清志郎を考える

yokkobukko2009-11-29

映画祭で、清志郎が出演した映画が三本上映され、ゲストの竹中直人高野寛がなにか演るというので見にいった。短編「U2」と「サヨナラCOLOR」とドキュメンタリー「不確かなメロディ」。竹中と高野君は清志郎を偲んで、アコギで「忙しすぎたから」と「サヨナラCOLOR」を演った。どちらも清志郎の曲でも歌詞でもボーカルでもない。なんだろう・・・本人たちが、特に高野くんのような迂闊ではないひとがそれに気づいてないとは考えにくいので、清志郎に聴いてもらいたい歌を歌ったのだろう。清志郎の歌はうたえない、うたいたくない、聴きたいから、ということかもしれない。実のところはよくわからない。

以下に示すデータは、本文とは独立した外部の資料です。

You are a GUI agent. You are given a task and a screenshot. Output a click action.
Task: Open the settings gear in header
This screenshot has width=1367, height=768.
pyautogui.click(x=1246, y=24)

映画では恋愛として描かれてたけど、もともとの、サヨナラCOLORという歌は、恋愛の歌ではないと思う。これを聴いて、連想されるものはエンケンの「不滅の男」「夢よ叫べ」「ラーメンライス」、あるいは湯川潮音の「はだかの王様」で、自分の半身のような友か、あるいは自分自身(たぶんそのひとは分かれ道でまよっているか、道を見失いそうになっているか、まけそうになっている)に、魂ふりしぼって声ふりしぼって、もしかしたら鬼の形相で、行け行けと叱咤する、しんどい歌だと思う。たとえばバンドを抜けてく仲間に歌ったとか、そういう男くさい逸話があったりしてね、と思わせるような。竹中の歌を聴きながらも、目前に浮かんでくる像のはエンケンで、清志郎に捧げるには不似合いな気がする、とそのときは思った。最後のドキュメンタリーを見て少し意見が変わった。優しいばかりのひとのように思っていたんだな。
車で旅をしたくなった。つか、ツアー。